AIS patients from the onset to arrival of the hospital, isoemia core is still evolving, if the use of drugs to slow the expansion of isoemia core, when patients arrive at the central hospital will have more brain tissue can be saved, especially in the limited level of medical care, the incidence of longer areas of the hospital is significant.
the clinical results ofalcohol III have undoubtedly brought hope to global neurosafness research and added an alternative and effective drug to patients with acute stroke in China. Professor Marc Fisher, a former editor-in-chief of
STROKE and president of the World Stroke Association (WSO), believes that the combination of Ida Lafeng and rightol may have the dual effect of neuro-protection and functional recovery, and hopes that further research will be made in the future on the separate effects of these two.
is a very attractive strategy to combine drugs with neuropythr protection or promote functional recovery, and the development of drugs with similar functions will be a future trend.

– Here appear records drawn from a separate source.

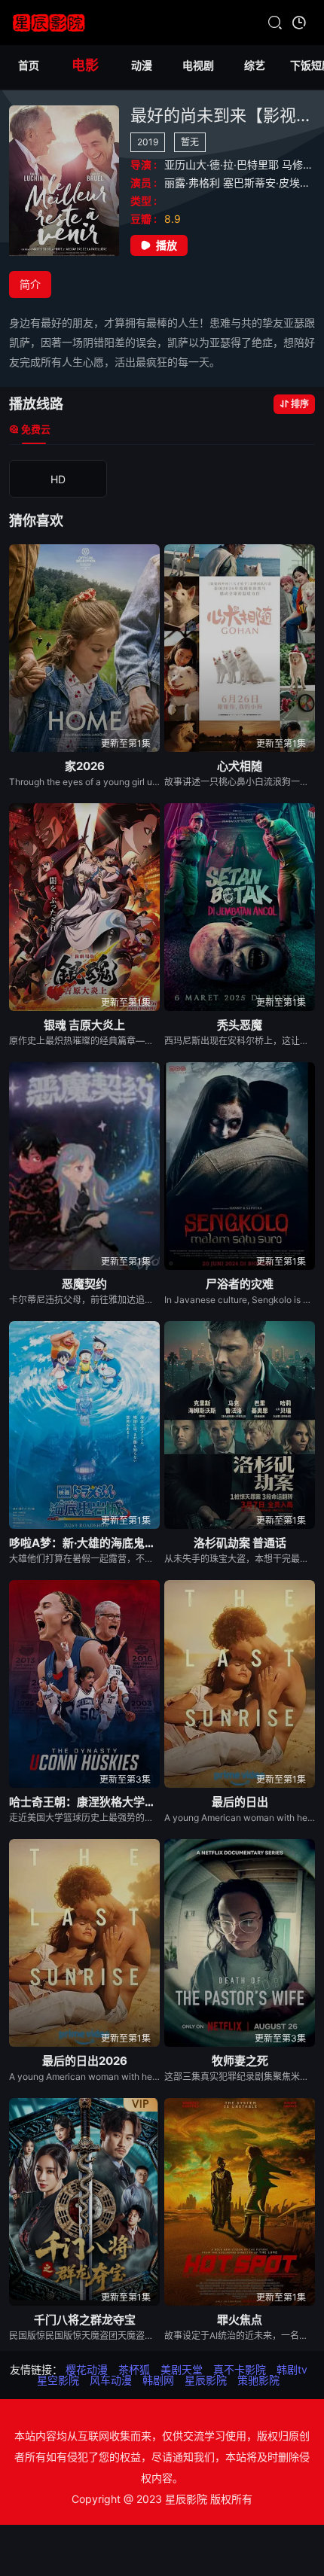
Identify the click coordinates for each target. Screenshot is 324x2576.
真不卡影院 (239, 2369)
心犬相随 (239, 766)
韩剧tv (292, 2369)
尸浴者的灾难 (240, 1284)
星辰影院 (206, 2380)
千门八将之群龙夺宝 (85, 2320)
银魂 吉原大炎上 (84, 1025)
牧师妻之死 (240, 2061)
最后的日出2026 (84, 2061)
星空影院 (58, 2380)
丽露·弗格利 (193, 182)
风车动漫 (111, 2380)
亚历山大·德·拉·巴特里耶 (223, 164)
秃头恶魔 (239, 1025)
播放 (166, 245)
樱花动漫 (87, 2369)
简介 (30, 284)
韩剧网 (158, 2380)
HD (58, 479)
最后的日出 (240, 1802)
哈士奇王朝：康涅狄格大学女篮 (84, 1802)
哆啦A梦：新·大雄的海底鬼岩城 (84, 1543)
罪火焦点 (239, 2320)
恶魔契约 (84, 1284)
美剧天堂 (181, 2369)
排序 (300, 404)
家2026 (85, 766)
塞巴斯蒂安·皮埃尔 (268, 182)
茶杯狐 (134, 2369)
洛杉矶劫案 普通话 (240, 1543)
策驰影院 (258, 2380)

attached: Original summary Edaravone Dexborneol Versus Edaravone Alone for The Treatment of Acute Ischemic Stroke - A Phase III, Randomized, Double-Blind, Comparative Trial Idala Fonse rightol biydala single drug to treat acute ischemic stroke: a Phase III, randomized, double-blind, controlled trial background and purpose: Idala Fon right ol consists of Idalafon and rightol, is a new nerve protection agent, in animal models with antioxidant and anti-inflammatory synergy.
clinical trials were conducted to test the effects of idarahand idalaphospon on 90-day functional outcomes in patients with acute ischemic stroke (AIS).
: From May 2015 to December 2016, a multi-center randomized double-blind control Phase III clinical trial was conducted at 48 hospitals in China.
criteria include: diagnosis of AIS, age 35 to 80 years old, National Institutes of Health Stroke Scale (NIHSS) score 4 to 24, AIS attack time of no more than 48 hours.
randomly divided AIS patients into two treatment groups on a 1:1 scale: infusion of idalaol for 14 days or injection of idalatol.
the proportion of patients with an improved Rankin Scale (mRS) score of 1 on the 90th day after the ≤ was randomly grouped.
results: 1,165 AIS patients were randomly assigned to the Idala fon rightol group (n=585) or the Idala Fon group (n=580).
the proportion of patients in the ol group who had good functional outcomes on the 90th day after the random grouping was significantly higher than in the Idalafeng group (mRS score≤1:67.18% vs 5 8.97%; Ratio ratio: 1.42; 95% confidence interval: 1.12-1.81; P. 0.004).
preset subgroup analysis showed that female patients benefited more than male patients (2.26, 1.49-3.43) vs. (1.14, 0.85-1.52).
conclusion: When Idala was given right ol and Idala within 48 hours of an AIS attack, the 90-day good function of the Idala rightol group was better, especially in female patients.
references: 1? Kaur H, Prakash A, Medhi B. Drugtherapy in stroke: from preclinical to clinical. Pharmacology.2013; 92(5-6):324-34. [2] Watanabe T etal, The novel antioxidant edaravone: from bench to bedside[J]. CardiovascularTherapeutics26 (2008) 101–114. [3] Liu R, Zhang L, Lan X, et al. Protection by borneol on cortical neurons against oxygen-glucose deprivation/reperfusion: involvement of anti-oxidation and anti-inflammation through nuclear transcription factor κappaB signaling pathway. Neuroscience[J]. 2011; 176:408-419.[4] Wu HY, Tang Y, Gao LY,et al. The synergetic effect of edaravone and borneol in the rat model ofischemic stroke[J]. Eur J Pharmacol. 2014 Oct 5; 740:522-31.[5] Xu J,Wang Y, Wang A, et al. Safety and efficacy of Edaravone Dexborneol versusedaravone for patients with acute ischaemic stroke: a phase II, multicentre,randomised, double-blind, multiple-dose, active-controlled clinical trial[J]. Stroke Vasc Neurol. 2019 Apr 22; 4(3):109-114.